New Study Shows No Increase in Problem Gambling During Past Decade
For years, opponents of online poker have tried to make us believe that the spread of online gambling, even strictly regulated gambling, would take a sledgehammer to the foundation of society. That our churches would crumble to the ground. That our two-parent, two-child households would mutate into something unrecognizable. That our children would become glassy-eyed, foul-mouthed, illiterate, button-mashers who will be living in the gutter before they are out of diapers. That demons will rise and eat our souls. They want it one way, but time and time again, they have been proven wrong. The latest shot at the heart of the Sheldon Adelson army comes from the University of Buffalo, where research was recently completed showing that there has been no appreciable increase in problem gambling over the past decade.
The study was conducted by John W. Welte, PhD and Grace M. Barnes, PhD of the University at Buffalo Research Institute on Addictions (RIA), along with William F. Wieczorek, PhD of SUNY Buffalo State. Funded by a $3 million grant from the National Institute on Alcohol Abuse and Alcoholism, the goal of the study was to see if rates of problem gambling have changed over the past decade. Bottom line: they really haven’t and they certainly have not increased.
“We compared results from two nationwide telephone surveys, conducted a decade apart,” said Dr. Welte in a press release summarizing the findings. “We found no significant increase in the rates of problem gambling in the U.S., despite a nationwide increase in gambling opportunities.”
The most recent survey was conducted from 2011 to 2013; 2,963 people were interviewed. It was compared to a 1999-2000 study in which 2,613 people were interviewed.
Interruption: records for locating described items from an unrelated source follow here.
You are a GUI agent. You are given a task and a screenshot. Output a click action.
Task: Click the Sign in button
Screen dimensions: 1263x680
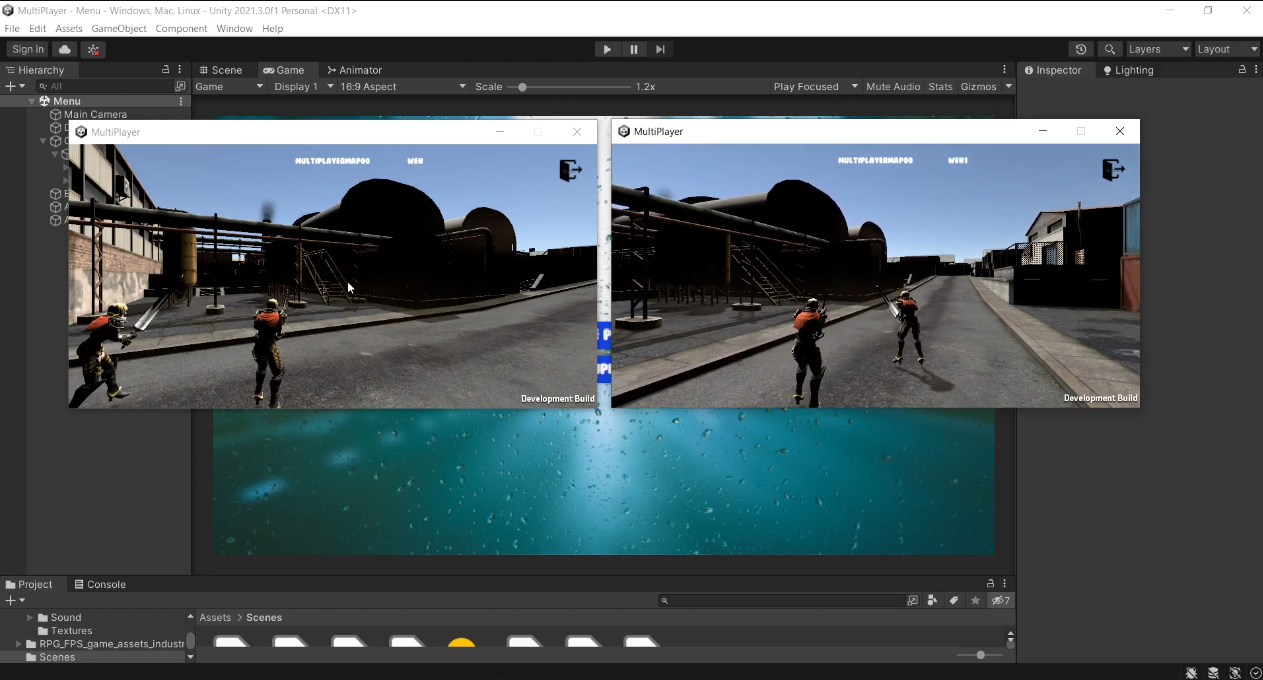pyautogui.click(x=28, y=49)
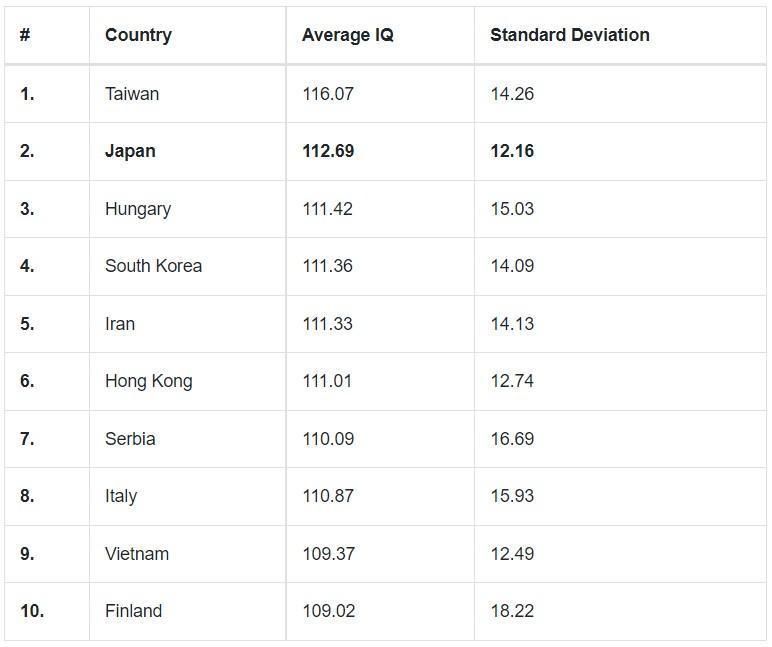Click rank number 10. cell
The image size is (772, 647).
[x=32, y=611]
Respondents were asked about their gambling habits in a wide range of games, “including raffles, office pools, pulltabs, bingo, cards, pool, gambling machines, casinos, lottery, Internet gambling, and sports, horse or dog track betting.”
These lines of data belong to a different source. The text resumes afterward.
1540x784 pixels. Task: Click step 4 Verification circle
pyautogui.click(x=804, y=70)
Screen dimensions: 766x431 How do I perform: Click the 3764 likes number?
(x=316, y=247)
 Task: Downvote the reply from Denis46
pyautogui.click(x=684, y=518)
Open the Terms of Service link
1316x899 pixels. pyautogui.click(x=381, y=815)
The researchers used some traditional criteria to determine if a person was a problem gambling including “constantly thinking about gambling, increasing bets to sustain thrill, lying to conceal gambling activity and the inability to stop gambling, among others,” and determined that problem gambling rates remained stable. Those rates stayed in the 3.5 percent to 5.5 percent range (depending on the criteria used) and rates for pathological gambling, the most serious form of problem gambling, kept in the 1.0 to 2.4 percent range.
Additionally, problem gambling in the female population decreased slightly, from 2.9 percent to 2.5 percent.
The study also found that overall gambling decreased. In the 1999-2000 survey, 82.2 percent of the respondents said they had gambled in the past year and the average number of days in which one gambled was 59.9 days per year. In the 2011-2013 survey, both numbers dropped: 76.9 percent said they gambled in the past year and the average number of gambling days was 53.7.
Now, to editorialize for just a moment, while Dr. Welte says it is “clear that U.S. residents are gambling less often,” the most recent survey was taken well after the Unlawful Internet Gambling Enforcement Act of 2006 (UIGEA) was passed and most of it was conducted after April 15th, 2011, known in poker circles as Black Friday. Since Black Friday, in particular, there have been much fewer opportunities for Americans to gamble online, which may have been reflected in the above gambling frequency numbers. It is also entirely possible that this was already taken into consideration or that increases in brick and mortar gambling across the country made up for decreased opportunities online.
Speaking of increased land-based gambling, the press release also mentions that Dr. Welte had previously determined that those who live within 10 miles of a casino are twice as likely to become problem gamblers, but obviously this latest research has shown that problem gambling has not increased, even though the number of casinos in the U.S. has. To that, Dr. Welte does not have a definitive answer, but does theorize, “It may be due to the economic downturn we experienced starting in 2008, which resulted in a decline in casino business. It also could be due to the ‘theory of adaptation’ — that while initial increases in exposure to gambling venues lead to increases in rates of problem gambling, a population will eventually adapt and further negative consequences will not continue.”
The entire study, called “Problem Gambling — A Decade of Change” can be found online at the Journal of Gambling Studies, though it does cost $39.95.
The RIA was founded in 1970 as the Research Institute on Alcoholism. The name was changed in 1992 to reflect the additional addiction issues that the Institute had grown to study. It now researches not just alcohol addiction, but also other substance abuse, gambling addiction, and the societal and psychological impacts of addiction.